One thing l like about linguistics; there is no orthodoxy. Unless perhaps you fall in with a crowd of Late-Chomsky true believers who speak a sort of esoteric language known only the very small inner circle of 32nd degree Chomsky disciples. Out in the real world where linguists actually do things, like translate the bible into ethnic minority languages, the body of language theory that any given translation consultant will be working with will often be made of up an eclectic selection of bits and pieces of many different schools of thought.

This eclecticism can make monographs on language theory and translation difficult to read. It has been about thirty years since I was first introduced to Generative Grammar by a not-quite-a-PhD colleague who had studied early Chomsky at the Univ of Washington. I started by reading the Cambridge series of text books on Generative Grammar, theory that was already over twenty years old. Around a decade later I started reading different sorts of functionalists like T. Givon, S. Dik, and M.A.K. Halliday. Just after the turn of the century I got introduced to cognitive approaches by reading Reinier de Blois :  

Reinier de Blois, Towards a New Dictionary of Biblical Hebrew Based on Semantic Domains.,   United Bible Societies 2001

Blakemore, Diane. 1992. Understanding Utterances. Oxford: Blackwell.

Carston, R. 2002. Thoughts and Utterances: The Pragmatics of Explicit Communication. Oxford: Blackwell.

Gutt, Ernst-August 1992.  Relevance Theory: A Guide to Successful Communication in Translation, Dallas: Summer Institute of Linguistics and New York: United Bible Societies.

Gutt, Ernst-August 2000. Translation and Relevance: Cognition and Context , Manchester: St. Jerome Publishing (2 nd edition).

In last few years there have been some  monographs from SIL people, two of which I found particularly helpful.

A Relevance Theoretic approach to the particle hINA in Koine Greek
Margaret Gavin Sim PhD, 2006


Scenarios, Discourse, and Translation
The scenario theory of Cognitive Linguistics,
its relevance for analysing New Testament Greek
and modern Parkari texts,
and its implications for translation theory
Richard A. Hoyle

What I really like about E-A Gutt, M. Sim, and R. Hoyle is the application oriented presentation of the theory. In other words, the theory is demonstrated in practice so you can see what is means in terms of solving actual translation problems. 
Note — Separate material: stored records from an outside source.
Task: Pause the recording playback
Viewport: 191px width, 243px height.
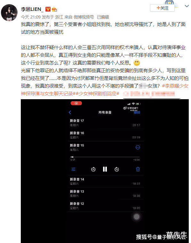Action: [x=105, y=169]
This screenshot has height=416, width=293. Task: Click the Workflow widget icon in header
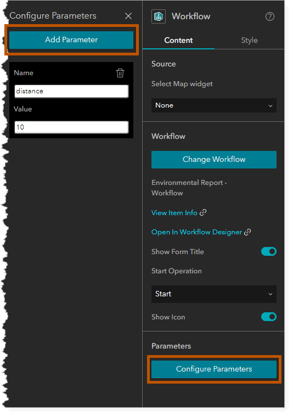[159, 16]
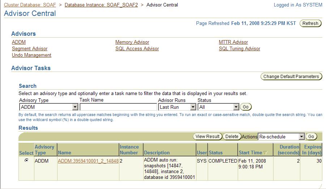Viewport: 326px width, 189px height.
Task: Open the Undo Management link
Action: 31,55
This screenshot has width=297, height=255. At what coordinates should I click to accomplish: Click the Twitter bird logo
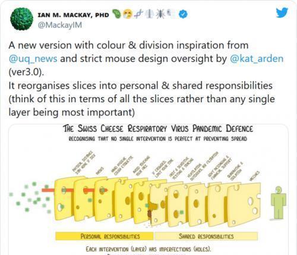pos(282,12)
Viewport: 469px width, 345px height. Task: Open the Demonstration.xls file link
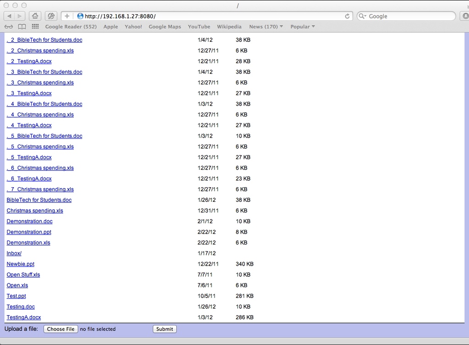(x=28, y=243)
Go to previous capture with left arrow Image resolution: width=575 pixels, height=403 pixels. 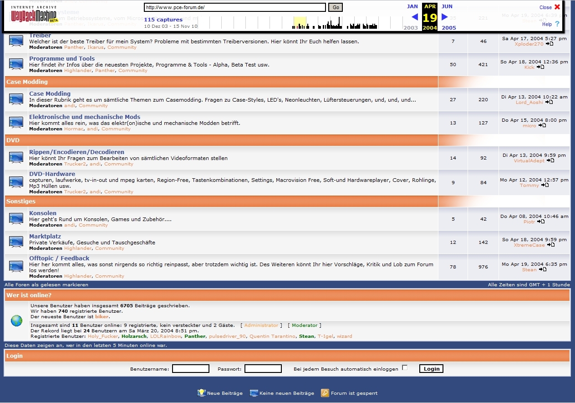[415, 17]
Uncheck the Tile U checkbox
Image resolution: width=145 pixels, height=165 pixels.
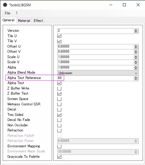[x=59, y=36]
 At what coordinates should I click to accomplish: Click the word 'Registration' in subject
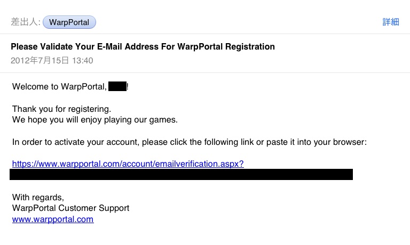coord(250,47)
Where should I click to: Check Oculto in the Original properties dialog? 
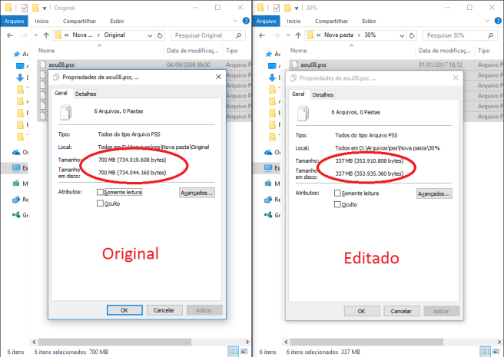click(x=101, y=203)
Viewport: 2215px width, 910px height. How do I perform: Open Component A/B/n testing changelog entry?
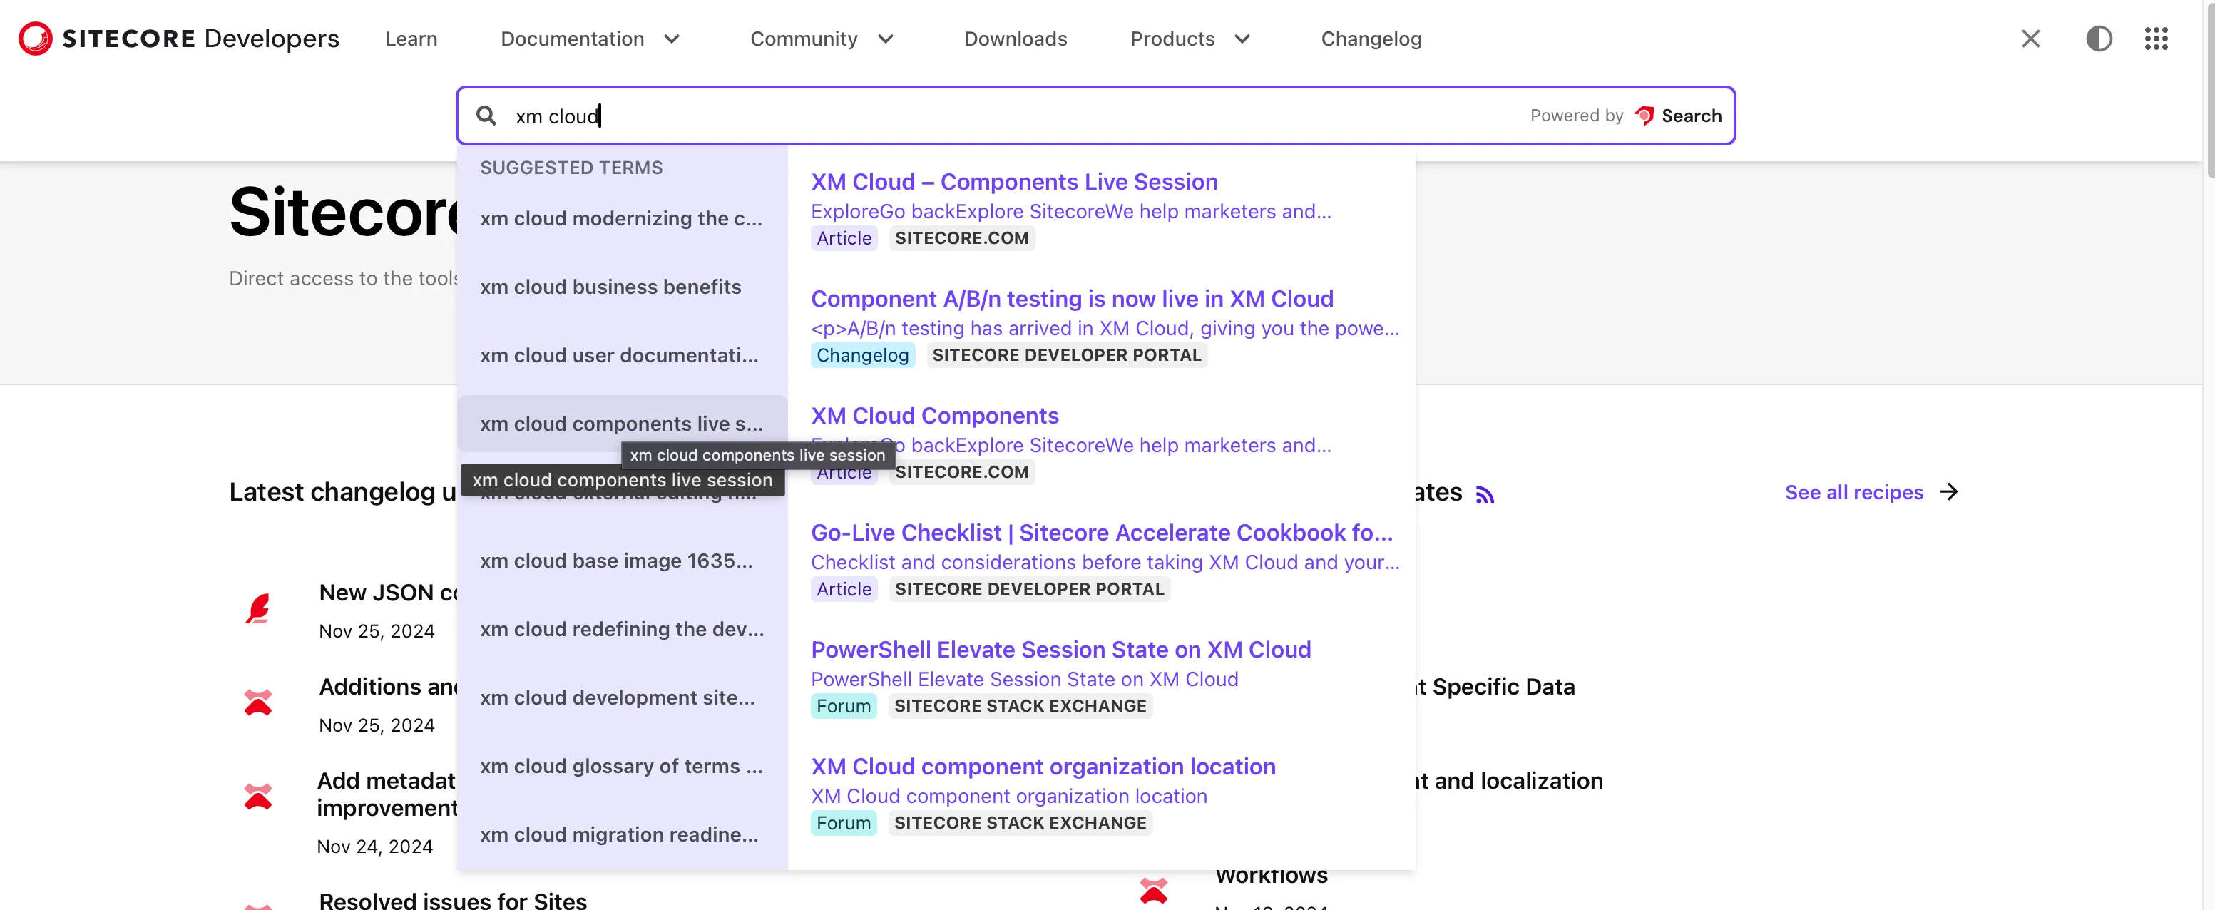point(1072,298)
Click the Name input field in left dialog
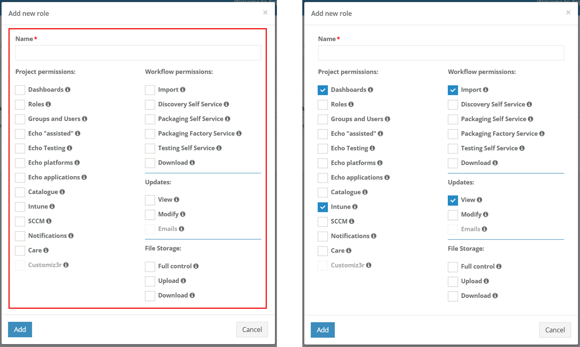Screen dimensions: 580x347 point(138,53)
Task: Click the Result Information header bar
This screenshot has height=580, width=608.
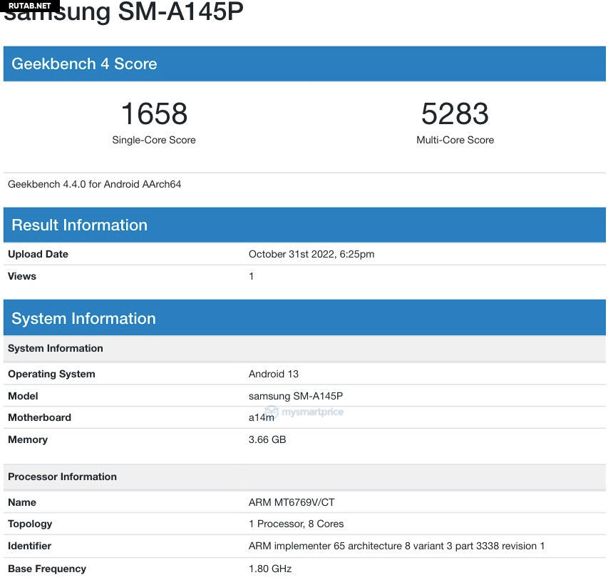Action: click(x=80, y=225)
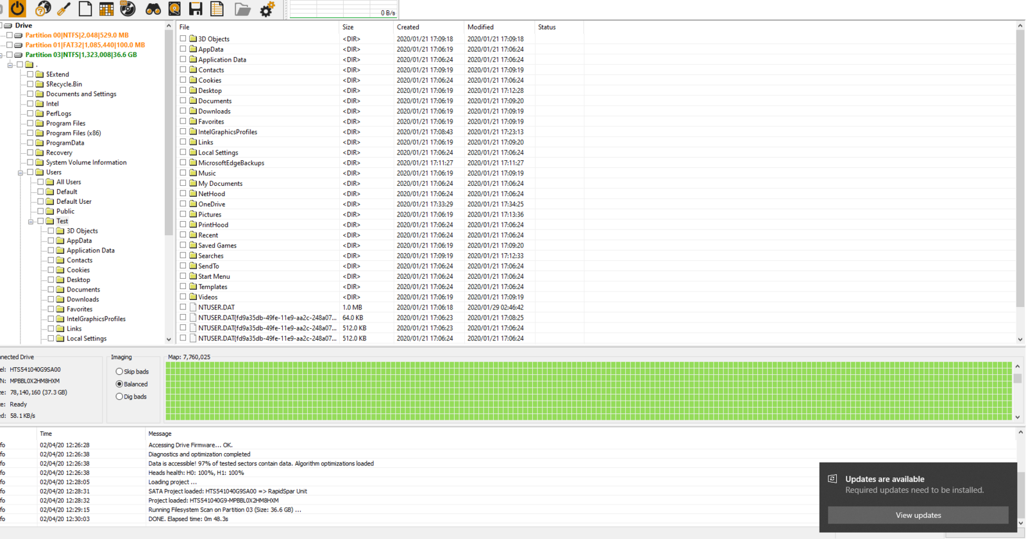1026x539 pixels.
Task: Select the Skip bads imaging option
Action: point(119,372)
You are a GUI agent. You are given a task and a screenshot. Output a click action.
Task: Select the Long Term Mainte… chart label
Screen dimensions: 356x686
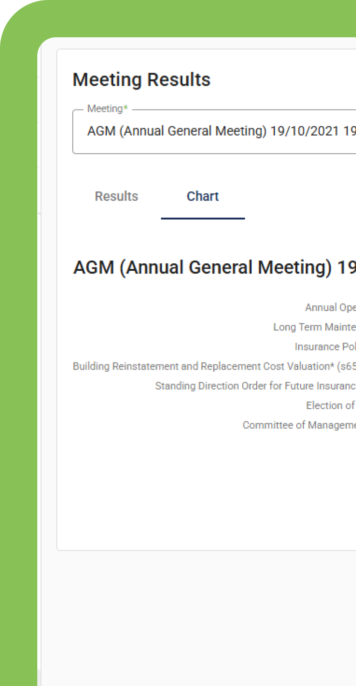314,327
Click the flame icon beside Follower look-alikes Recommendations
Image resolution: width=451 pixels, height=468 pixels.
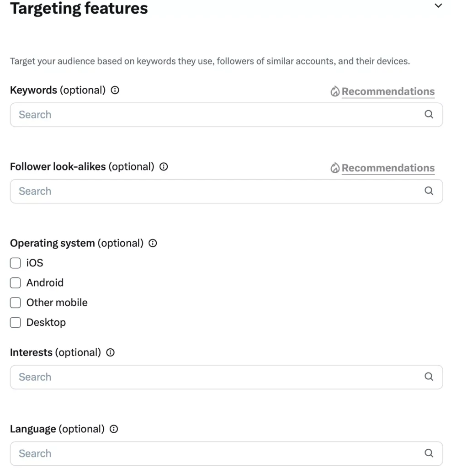point(335,167)
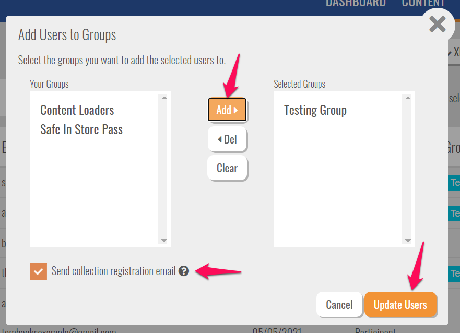Click Selected Groups list scroll down arrow
The image size is (460, 333).
point(408,241)
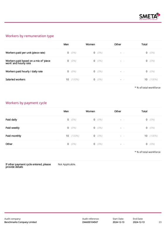Click the Workers paid per unit label
Viewport: 166px width, 235px height.
pos(25,53)
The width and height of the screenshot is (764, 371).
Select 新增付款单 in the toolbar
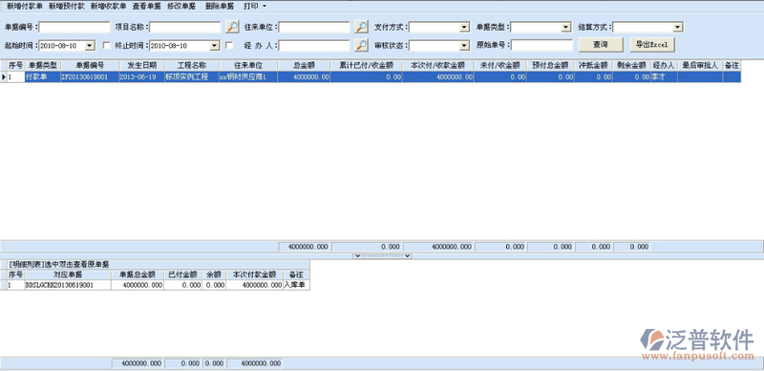(x=25, y=7)
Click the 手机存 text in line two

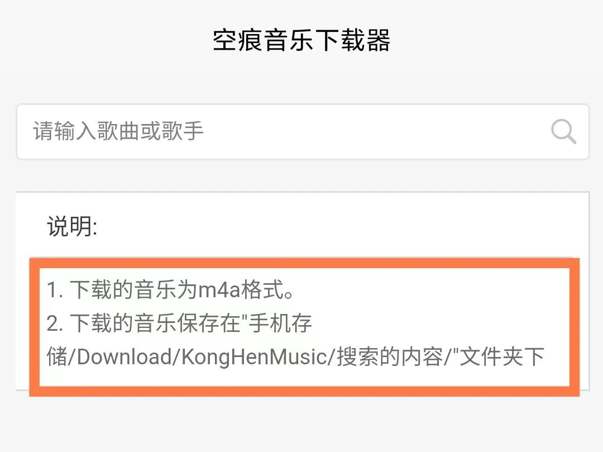(280, 323)
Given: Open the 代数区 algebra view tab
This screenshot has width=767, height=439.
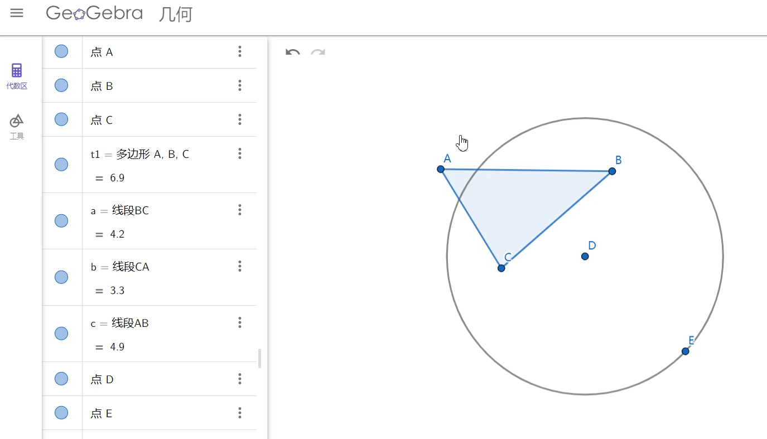Looking at the screenshot, I should click(x=17, y=76).
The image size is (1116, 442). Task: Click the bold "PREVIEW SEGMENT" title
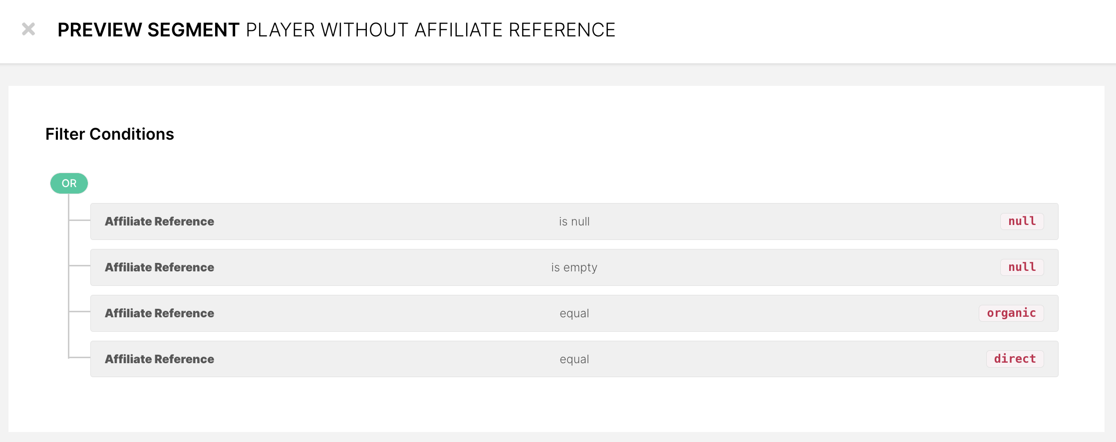click(148, 30)
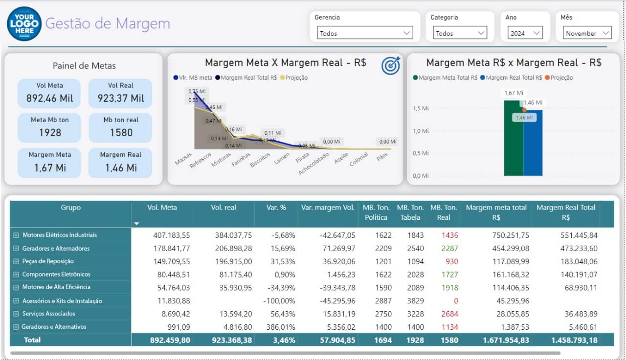Click the yellow Projeção legend marker
Screen dimensions: 626x360
282,78
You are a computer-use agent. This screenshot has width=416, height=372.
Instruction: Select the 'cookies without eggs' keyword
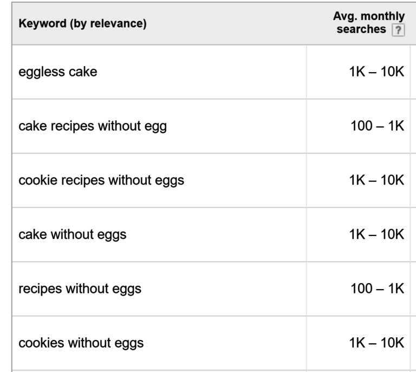[81, 343]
cognitive linguistics and the doctrine of scripture

In 2010, I started thinking about the implications of inference based communication models (e.g. Relevance Theory) for the doctrine of scripture. I tried to run this by a couple of translation consultants and they just threw up their hands; "we don't do theology" which is not exactly what they said but that is how I understood their response.

I took a look at the "Chicago Statement on Biblical Inerrancy" which was published over period of years late 70's early 80's to see to what extent the document assumed a code model of language. The answer to this isn't straight forward. In the discussion of hermeneutics the problem of language and cultural frameworks was certainly addressed. However, I think if you were to take a long hard look at the assumptions about language shared by the contributors to "Chicago Statement", I think the code model of language would be discovered as common denominator. I am still mulling this over.